▸ **TEXTAUSZUG**:

---

Wie die Gewerkschaft gesehen und in welcher Form wertgeschätzt werden soll, ist bis heute umstritten. Garsztecki ergänzt: "Die jetzige Regierungspartei PiS, deren Vorsitzender Jarosław Kaczyński übrigens damals auch am Runden Tisch saß, sagt, dieser Kompromiss ginge zu weit." Der Vater von Polens heutigem Ministerpräsidenten Mateusz Morawiecki hatte sogar die "Kämpfenden Solidarność" mitgegründet.
In der westlichen Welt verbinde man mit Fall des eisernen Vorhangs fast nur den Fall der Mauer, erklärt Garsztecki. "Aber als die Mauer fiel, am 9. November 1989, gab es in Polen schon demokratische, nicht kommunistische Ministerpräsidenten. Da wünscht man sich eine andere Würdigung."
Die symbolische Bedeutung der Solidarność ist in Polen also noch immer sehr groß. Heute sei sie allerdings eine "ganz normale Gewerkschaft, die eins zu eins auf PiS-Linie liegt und extrem konservativ und katholisch ist – das war sie 1980 natürlich nicht."
Polen streitet also.
Und mit einem Blick auf die Geschichte des Landes lassen sich mache Streitereien besser verstehen.

---

▸ **AUFGABEN**:
1. Gib den Auszug über die Solidarność zwischen „In der westlichen“ und „Streitereien besser verstehen.“, beides eingeschlossen, wörtlich wieder.
2. Schreib die Datenzeilen zwischen der Zeile mit „You are a GUI“ und der Zeile mit „Action: click(x=617, y=271)“, beide eingeschlossen, neu und setze dabei „image“ an die Stelle von „screenshot“, ohne sonst etwas zu ändern. Lass die Bilder in der Antwort weg.

▸ **BEREITGESTELLTE DATEN**:
---

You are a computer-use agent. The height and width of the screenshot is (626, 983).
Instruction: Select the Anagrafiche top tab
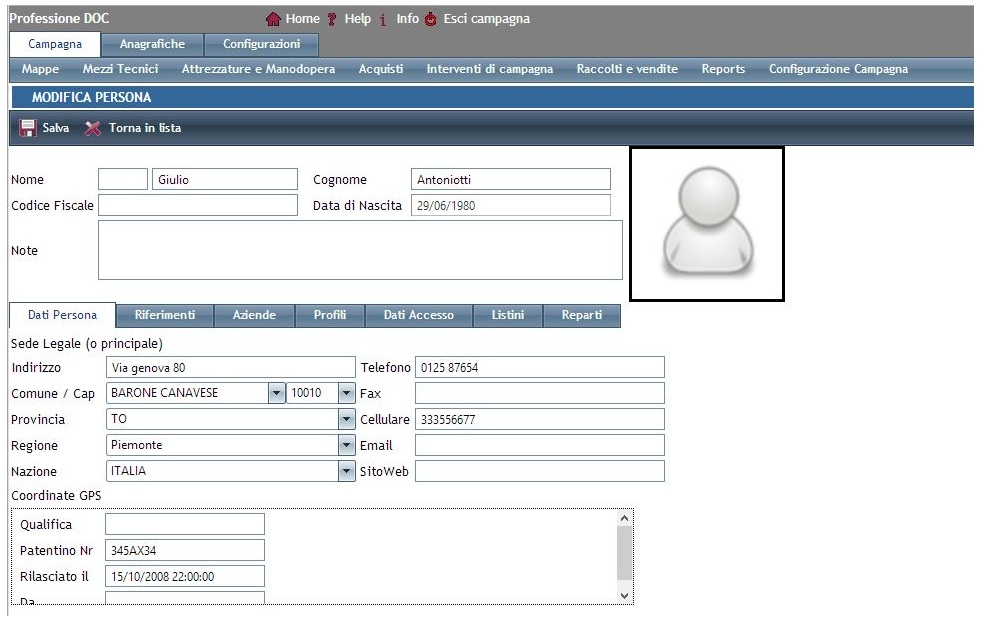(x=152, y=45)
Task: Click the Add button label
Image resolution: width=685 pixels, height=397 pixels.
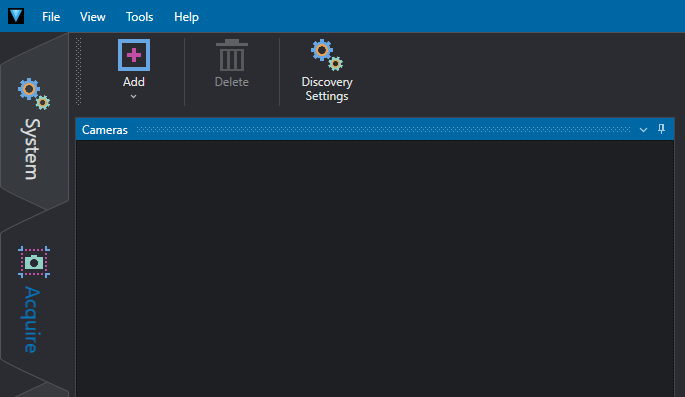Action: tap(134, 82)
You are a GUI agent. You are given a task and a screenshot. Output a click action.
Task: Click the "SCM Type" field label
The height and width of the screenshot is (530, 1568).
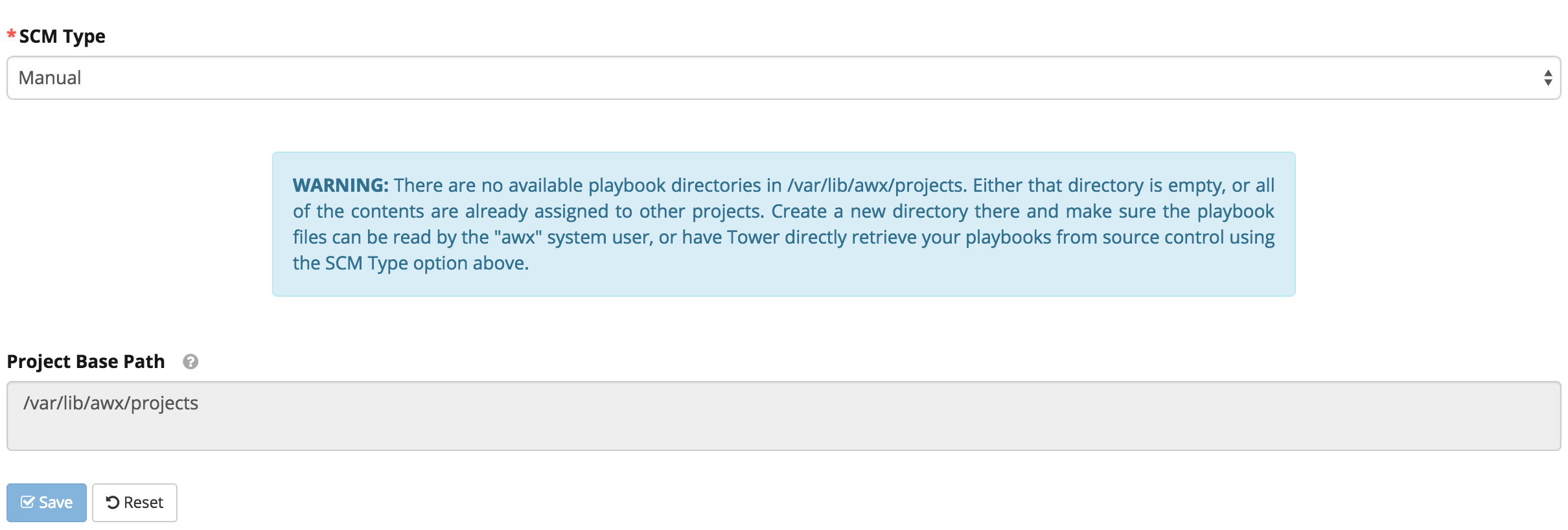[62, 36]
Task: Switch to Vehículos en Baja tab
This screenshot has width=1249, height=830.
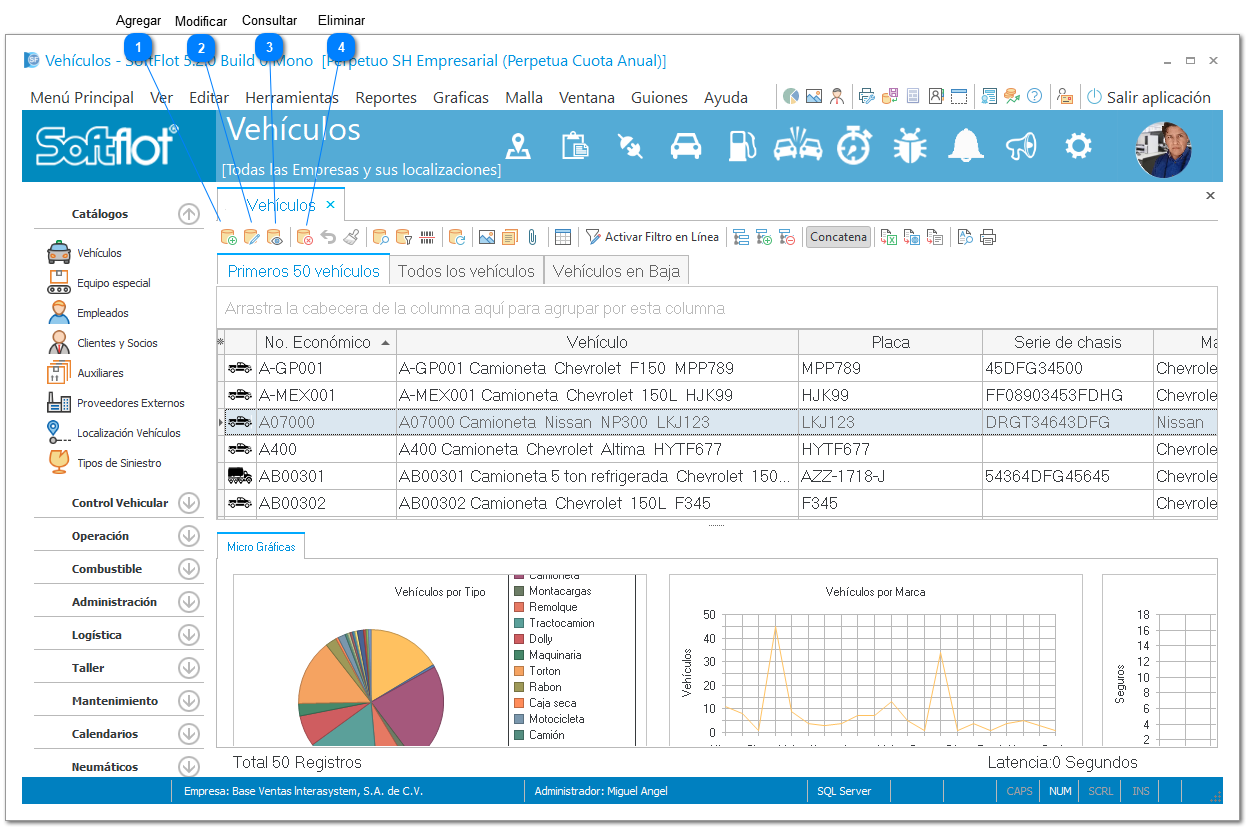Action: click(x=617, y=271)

---

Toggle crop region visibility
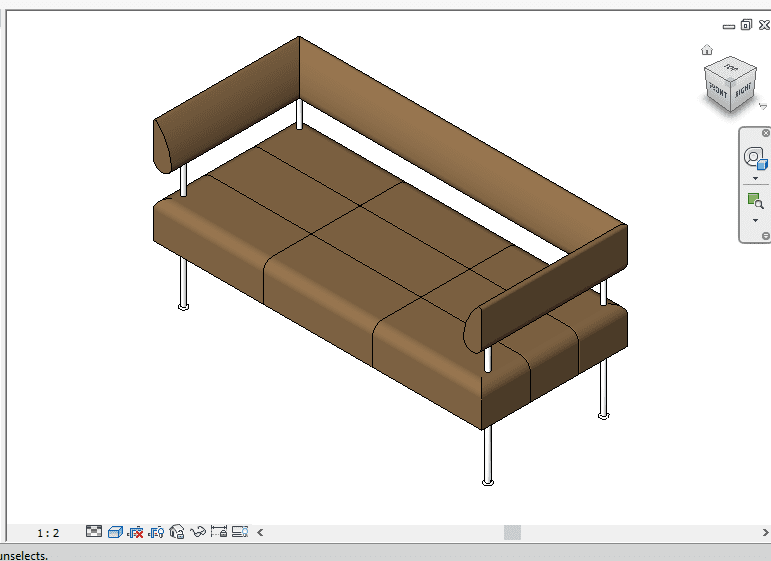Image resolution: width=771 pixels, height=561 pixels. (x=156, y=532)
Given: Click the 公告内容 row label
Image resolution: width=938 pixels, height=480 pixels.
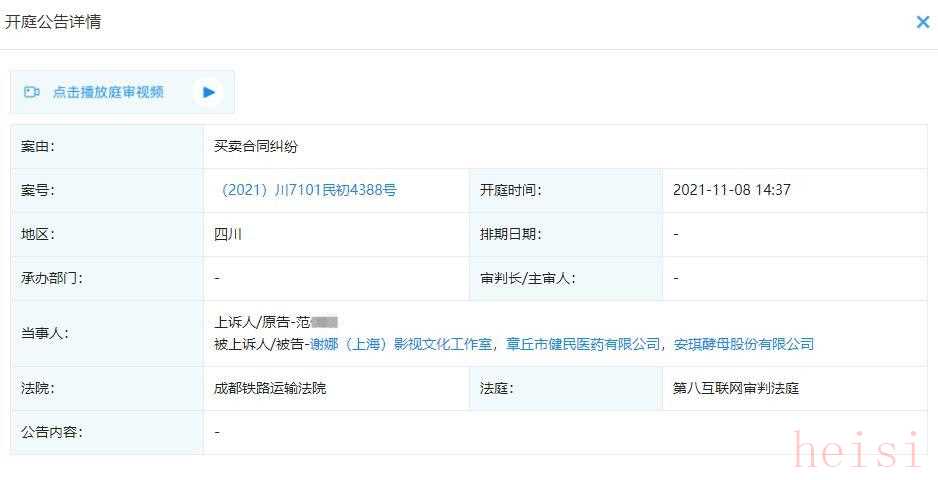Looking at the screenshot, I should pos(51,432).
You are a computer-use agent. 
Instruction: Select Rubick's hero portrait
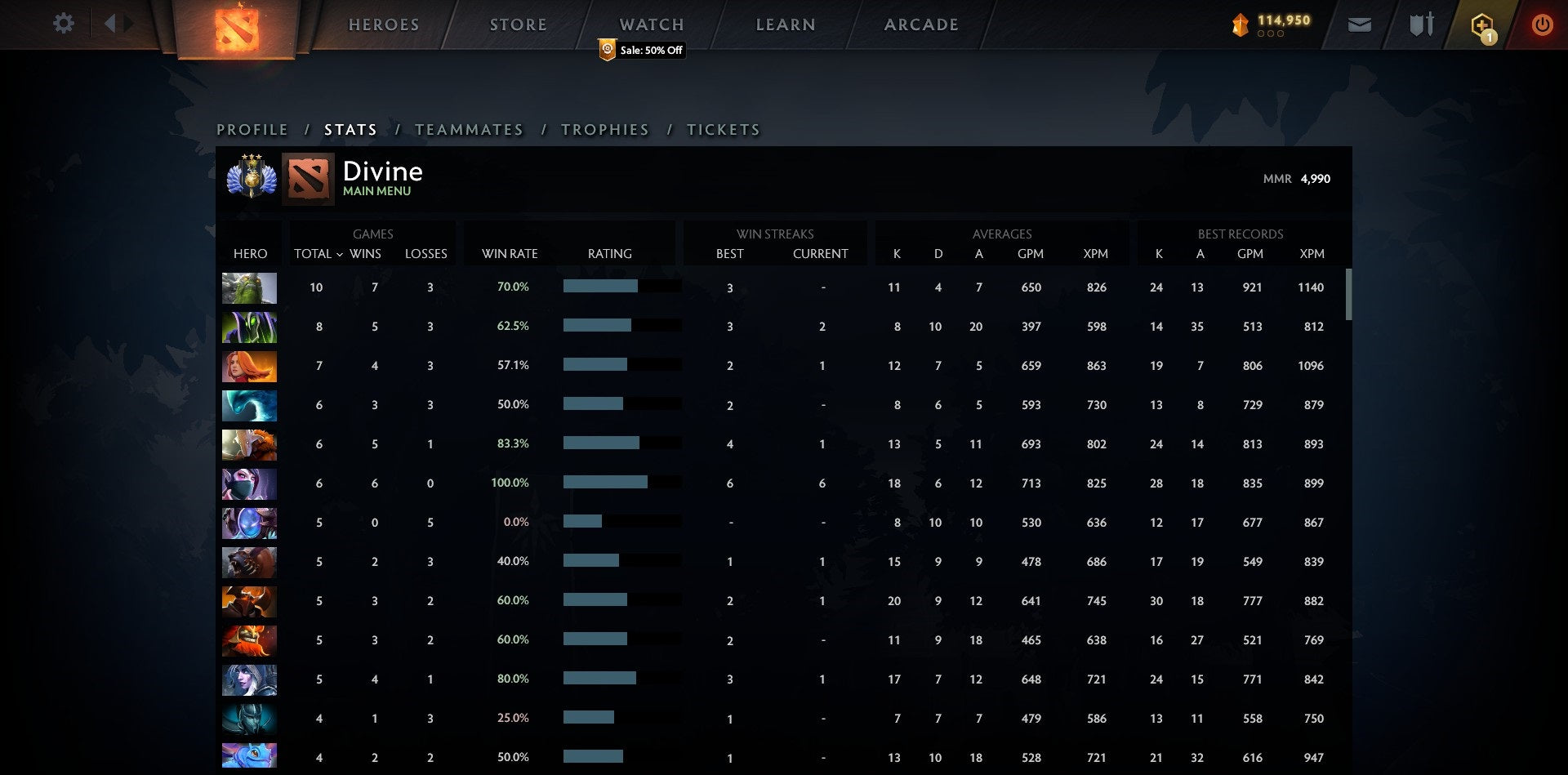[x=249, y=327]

---

▸ **ANTWORTEN**:
1.
In der westlichen Welt verbinde man mit Fall des eisernen Vorhangs fast nur den Fall der Mauer, erklärt Garsztecki. "Aber als die Mauer fiel, am 9. November 1989, gab es in Polen schon demokratische, nicht kommunistische Ministerpräsidenten. Da wünscht man sich eine andere Würdigung."
Die symbolische Bedeutung der Solidarność ist in Polen also noch immer sehr groß. Heute sei sie allerdings eine "ganz normale Gewerkschaft, die eins zu eins auf PiS-Linie liegt und extrem konservativ und katholisch ist – das war sie 1980 natürlich nicht."
Polen streitet also.
Und mit einem Blick auf die Geschichte des Landes lassen sich mache Streitereien besser verstehen.

2.
You are a GUI agent. You are given a task and a image. Output a click action.
Task: Click the "SCM Type" field label
The height and width of the image is (530, 1568).
[62, 36]
Task: Switch to Vehículos en Baja tab
This image has width=1249, height=830.
Action: click(x=617, y=271)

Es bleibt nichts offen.